Duże trzęsienie ziemi o sile 6,6 st. w skali Richtera nawiedziło w nocy z czwartku na piątek grecką wyspę Kos na Morzu Egejskim. Jego epicentrum znajdowało się w odległości 10 kilometrów od miasta Bodrum na wybrzeżu Turcji i 16 kilometrów od wyspy Kos, na głębokości 12 kilometrów pod dnem morskim. Wstrząsy były odczuwalne również na pobliskiej greckiej wyspie Rodos.
Według wstępnych informacji, nie ma Polaków wśród ofiar śmiertelnych i najciężej rannych osób po trzęsieniu ziemi, które w nocy nawiedziło grecką wyspę Kos – podaje polska ambasada w Atenach.
Ambasada prosi o ostrożność
Lotnisko na Kos, po kilkugodzinnej przerwie, znów działa. Polska ambasada prosi osoby pozostające na wyspie o zachowania ostrożności i uważne śledzenie komunikatów władz greckich o możliwych wstrząsach wtórnych. Apeluje też o stosowanie się do poleceń wydawanych przez przedstawicieli policji, straży pożarnej i obrony cywilnej.
Osoby chcące uzyskać informacje o swoich bliskich, mogą dzwonić na numer dyżurny Ambasady RP w Atenach 00 30 693 655 46 29 lub kontaktować się z biurami podróży, w których wycieczki wykupili polscy obywatele.

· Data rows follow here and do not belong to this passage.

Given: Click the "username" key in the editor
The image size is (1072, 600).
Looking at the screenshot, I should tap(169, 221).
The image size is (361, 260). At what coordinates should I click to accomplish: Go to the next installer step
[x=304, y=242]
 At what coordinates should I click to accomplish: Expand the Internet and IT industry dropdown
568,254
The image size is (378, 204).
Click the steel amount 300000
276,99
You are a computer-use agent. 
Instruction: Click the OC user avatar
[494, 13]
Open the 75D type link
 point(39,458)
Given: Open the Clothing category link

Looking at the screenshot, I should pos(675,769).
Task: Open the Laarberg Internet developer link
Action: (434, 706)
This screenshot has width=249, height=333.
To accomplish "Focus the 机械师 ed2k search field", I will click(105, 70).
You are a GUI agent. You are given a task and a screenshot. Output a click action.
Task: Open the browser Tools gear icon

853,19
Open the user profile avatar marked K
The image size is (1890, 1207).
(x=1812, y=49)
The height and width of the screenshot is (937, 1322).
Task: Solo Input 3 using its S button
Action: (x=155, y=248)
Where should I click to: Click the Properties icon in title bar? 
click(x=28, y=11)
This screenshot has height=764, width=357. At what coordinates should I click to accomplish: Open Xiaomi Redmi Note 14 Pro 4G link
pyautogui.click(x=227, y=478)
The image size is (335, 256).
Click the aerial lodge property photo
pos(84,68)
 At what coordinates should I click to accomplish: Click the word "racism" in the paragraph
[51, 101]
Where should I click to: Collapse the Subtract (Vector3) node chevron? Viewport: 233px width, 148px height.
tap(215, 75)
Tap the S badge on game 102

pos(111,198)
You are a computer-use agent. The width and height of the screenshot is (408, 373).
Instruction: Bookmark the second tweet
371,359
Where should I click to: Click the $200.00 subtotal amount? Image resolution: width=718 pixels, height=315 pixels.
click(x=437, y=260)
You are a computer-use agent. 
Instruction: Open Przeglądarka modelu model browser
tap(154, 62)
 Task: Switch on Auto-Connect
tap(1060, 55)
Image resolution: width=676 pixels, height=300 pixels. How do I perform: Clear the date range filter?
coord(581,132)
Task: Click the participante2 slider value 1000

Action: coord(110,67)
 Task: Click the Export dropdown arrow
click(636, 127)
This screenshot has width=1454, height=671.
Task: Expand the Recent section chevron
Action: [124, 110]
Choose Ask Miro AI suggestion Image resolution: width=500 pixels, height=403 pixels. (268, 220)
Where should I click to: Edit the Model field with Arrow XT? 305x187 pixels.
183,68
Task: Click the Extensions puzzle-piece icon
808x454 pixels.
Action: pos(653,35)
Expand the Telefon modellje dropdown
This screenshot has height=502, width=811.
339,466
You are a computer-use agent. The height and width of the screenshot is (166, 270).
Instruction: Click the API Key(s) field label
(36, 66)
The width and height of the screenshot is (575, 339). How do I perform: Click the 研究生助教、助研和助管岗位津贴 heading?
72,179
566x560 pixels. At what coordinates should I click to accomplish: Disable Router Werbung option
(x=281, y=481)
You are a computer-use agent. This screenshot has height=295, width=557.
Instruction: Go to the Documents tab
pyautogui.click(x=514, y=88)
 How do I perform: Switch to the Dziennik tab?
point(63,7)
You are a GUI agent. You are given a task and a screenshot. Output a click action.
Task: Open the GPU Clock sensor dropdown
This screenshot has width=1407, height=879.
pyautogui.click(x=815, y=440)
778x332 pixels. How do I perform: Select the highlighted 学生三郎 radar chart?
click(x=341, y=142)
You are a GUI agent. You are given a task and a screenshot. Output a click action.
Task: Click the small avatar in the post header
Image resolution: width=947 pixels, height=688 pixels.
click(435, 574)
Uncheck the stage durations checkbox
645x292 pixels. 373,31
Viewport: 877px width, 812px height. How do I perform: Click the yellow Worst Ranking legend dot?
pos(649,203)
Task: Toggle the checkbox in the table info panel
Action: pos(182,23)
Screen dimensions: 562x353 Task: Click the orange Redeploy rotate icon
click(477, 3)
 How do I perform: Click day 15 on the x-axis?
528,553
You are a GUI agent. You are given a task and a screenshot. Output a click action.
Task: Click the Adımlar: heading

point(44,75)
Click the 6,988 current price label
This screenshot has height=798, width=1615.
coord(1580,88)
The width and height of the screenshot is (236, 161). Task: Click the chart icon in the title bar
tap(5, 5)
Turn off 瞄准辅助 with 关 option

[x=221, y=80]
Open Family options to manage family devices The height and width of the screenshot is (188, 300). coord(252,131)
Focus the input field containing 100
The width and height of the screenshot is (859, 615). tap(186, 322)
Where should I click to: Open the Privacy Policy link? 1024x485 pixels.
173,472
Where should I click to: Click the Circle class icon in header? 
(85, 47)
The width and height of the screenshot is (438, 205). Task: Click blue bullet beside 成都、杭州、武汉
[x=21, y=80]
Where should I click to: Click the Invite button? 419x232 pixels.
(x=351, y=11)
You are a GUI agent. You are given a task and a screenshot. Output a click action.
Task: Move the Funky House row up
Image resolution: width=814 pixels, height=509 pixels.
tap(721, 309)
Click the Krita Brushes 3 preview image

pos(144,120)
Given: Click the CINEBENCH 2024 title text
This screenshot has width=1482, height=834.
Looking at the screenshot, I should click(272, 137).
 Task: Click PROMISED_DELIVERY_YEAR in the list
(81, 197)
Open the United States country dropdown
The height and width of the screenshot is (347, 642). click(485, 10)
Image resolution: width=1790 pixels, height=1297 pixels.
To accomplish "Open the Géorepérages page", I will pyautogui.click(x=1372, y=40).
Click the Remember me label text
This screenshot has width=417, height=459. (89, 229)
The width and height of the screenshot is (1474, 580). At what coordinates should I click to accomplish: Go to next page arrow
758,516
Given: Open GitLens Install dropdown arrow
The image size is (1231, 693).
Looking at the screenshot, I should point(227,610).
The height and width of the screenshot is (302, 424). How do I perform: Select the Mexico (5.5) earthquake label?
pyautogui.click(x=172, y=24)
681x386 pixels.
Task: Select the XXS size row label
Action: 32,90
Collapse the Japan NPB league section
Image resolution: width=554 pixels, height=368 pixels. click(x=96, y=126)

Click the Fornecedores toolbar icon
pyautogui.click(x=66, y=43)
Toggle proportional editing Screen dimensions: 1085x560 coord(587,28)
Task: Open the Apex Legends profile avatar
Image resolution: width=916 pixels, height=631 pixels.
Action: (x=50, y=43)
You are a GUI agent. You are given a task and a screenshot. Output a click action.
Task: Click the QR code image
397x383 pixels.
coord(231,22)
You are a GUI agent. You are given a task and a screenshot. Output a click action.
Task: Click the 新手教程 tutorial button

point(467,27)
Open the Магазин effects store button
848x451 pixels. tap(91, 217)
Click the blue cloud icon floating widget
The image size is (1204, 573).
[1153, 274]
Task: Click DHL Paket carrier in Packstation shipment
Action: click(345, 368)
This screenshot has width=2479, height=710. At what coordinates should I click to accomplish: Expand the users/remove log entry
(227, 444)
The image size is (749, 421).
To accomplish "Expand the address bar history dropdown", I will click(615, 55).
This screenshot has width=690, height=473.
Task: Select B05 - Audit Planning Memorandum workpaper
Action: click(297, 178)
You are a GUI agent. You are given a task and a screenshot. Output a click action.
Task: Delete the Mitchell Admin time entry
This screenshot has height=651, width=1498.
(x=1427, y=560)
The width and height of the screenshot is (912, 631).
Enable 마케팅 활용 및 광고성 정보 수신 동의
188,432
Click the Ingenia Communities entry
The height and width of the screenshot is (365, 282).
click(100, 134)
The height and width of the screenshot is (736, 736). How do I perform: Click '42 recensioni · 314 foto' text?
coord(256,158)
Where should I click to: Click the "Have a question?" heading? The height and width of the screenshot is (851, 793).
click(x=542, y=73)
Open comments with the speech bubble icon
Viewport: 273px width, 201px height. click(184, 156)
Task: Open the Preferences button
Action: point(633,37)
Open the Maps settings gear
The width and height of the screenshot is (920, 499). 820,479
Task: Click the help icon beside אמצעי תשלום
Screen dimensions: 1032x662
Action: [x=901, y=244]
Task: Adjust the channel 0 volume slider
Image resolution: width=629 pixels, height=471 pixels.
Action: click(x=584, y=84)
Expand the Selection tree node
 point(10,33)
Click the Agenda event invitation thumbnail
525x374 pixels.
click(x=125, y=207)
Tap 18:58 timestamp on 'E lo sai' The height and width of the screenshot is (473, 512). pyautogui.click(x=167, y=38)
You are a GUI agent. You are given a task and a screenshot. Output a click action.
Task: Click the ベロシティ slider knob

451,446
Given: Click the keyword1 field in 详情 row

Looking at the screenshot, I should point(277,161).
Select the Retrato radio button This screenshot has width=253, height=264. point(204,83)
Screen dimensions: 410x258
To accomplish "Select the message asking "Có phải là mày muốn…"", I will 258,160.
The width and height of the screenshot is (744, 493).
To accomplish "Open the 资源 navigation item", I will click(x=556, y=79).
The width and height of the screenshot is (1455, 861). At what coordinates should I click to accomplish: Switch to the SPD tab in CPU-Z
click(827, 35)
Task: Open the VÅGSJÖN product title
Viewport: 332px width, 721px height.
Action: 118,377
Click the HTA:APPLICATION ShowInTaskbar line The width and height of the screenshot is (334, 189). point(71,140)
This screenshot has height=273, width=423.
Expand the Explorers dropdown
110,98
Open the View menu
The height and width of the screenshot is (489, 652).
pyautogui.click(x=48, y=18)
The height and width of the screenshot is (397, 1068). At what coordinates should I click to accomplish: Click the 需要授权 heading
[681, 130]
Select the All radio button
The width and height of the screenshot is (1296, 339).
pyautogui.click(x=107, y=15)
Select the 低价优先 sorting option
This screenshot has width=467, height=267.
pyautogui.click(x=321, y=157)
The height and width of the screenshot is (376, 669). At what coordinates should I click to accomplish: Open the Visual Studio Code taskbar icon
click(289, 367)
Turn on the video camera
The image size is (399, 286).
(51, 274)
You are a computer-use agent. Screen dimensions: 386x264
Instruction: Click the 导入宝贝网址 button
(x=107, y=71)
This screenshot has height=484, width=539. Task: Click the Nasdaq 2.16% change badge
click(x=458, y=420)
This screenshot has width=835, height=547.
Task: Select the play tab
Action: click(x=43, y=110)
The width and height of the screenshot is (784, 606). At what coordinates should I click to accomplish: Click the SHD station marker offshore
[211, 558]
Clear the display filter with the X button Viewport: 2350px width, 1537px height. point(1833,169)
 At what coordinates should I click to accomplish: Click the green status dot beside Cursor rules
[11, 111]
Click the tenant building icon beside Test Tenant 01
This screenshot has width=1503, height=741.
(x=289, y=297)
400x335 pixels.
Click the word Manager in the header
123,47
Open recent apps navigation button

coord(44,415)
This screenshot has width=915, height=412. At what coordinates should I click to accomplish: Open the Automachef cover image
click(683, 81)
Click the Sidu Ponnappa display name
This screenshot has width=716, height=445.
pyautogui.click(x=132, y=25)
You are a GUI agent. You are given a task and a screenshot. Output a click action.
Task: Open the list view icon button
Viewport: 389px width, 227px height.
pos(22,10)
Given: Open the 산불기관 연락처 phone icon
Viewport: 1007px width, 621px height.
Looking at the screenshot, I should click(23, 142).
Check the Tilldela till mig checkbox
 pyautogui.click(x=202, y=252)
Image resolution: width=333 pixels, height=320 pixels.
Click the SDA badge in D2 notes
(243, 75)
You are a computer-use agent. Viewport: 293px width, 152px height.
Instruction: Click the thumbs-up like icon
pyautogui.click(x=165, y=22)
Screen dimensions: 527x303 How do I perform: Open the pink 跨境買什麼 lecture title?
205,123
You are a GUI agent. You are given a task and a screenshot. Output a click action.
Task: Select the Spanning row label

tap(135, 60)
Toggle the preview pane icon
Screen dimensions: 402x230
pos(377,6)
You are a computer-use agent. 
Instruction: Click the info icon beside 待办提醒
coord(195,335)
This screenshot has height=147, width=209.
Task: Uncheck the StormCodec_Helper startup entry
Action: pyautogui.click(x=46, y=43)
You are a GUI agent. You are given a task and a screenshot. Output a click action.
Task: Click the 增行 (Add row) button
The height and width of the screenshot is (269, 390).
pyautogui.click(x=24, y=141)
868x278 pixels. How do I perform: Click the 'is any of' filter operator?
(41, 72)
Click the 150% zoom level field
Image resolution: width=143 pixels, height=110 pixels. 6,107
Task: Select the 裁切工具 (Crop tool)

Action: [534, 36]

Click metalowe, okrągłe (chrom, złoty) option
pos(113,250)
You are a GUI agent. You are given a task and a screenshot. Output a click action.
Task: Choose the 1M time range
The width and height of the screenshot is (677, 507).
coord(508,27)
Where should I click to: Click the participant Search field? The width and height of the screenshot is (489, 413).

Największe zniszczenia są w centrum miasta Kos, gdzie znajduje się wiele restauracji i barów. Według wstępnych szacunków rannych zostało ponad 120 osób, z których trzy są poważnym, choć nie zagrażającym życiu, stanie. Ofiary śmiertelne to 22-letni Szwed i 39-letni Turek.
Trzęsienie spowodowało wiele zniszczeń, wywołało też niewielkie tsunami, które okazało się niegroźne.
Niespełna dwie godziny później nastąpił kolejny wstrząs, tym razem słabszy – o sile 4,7 stopnia w skali Richtera.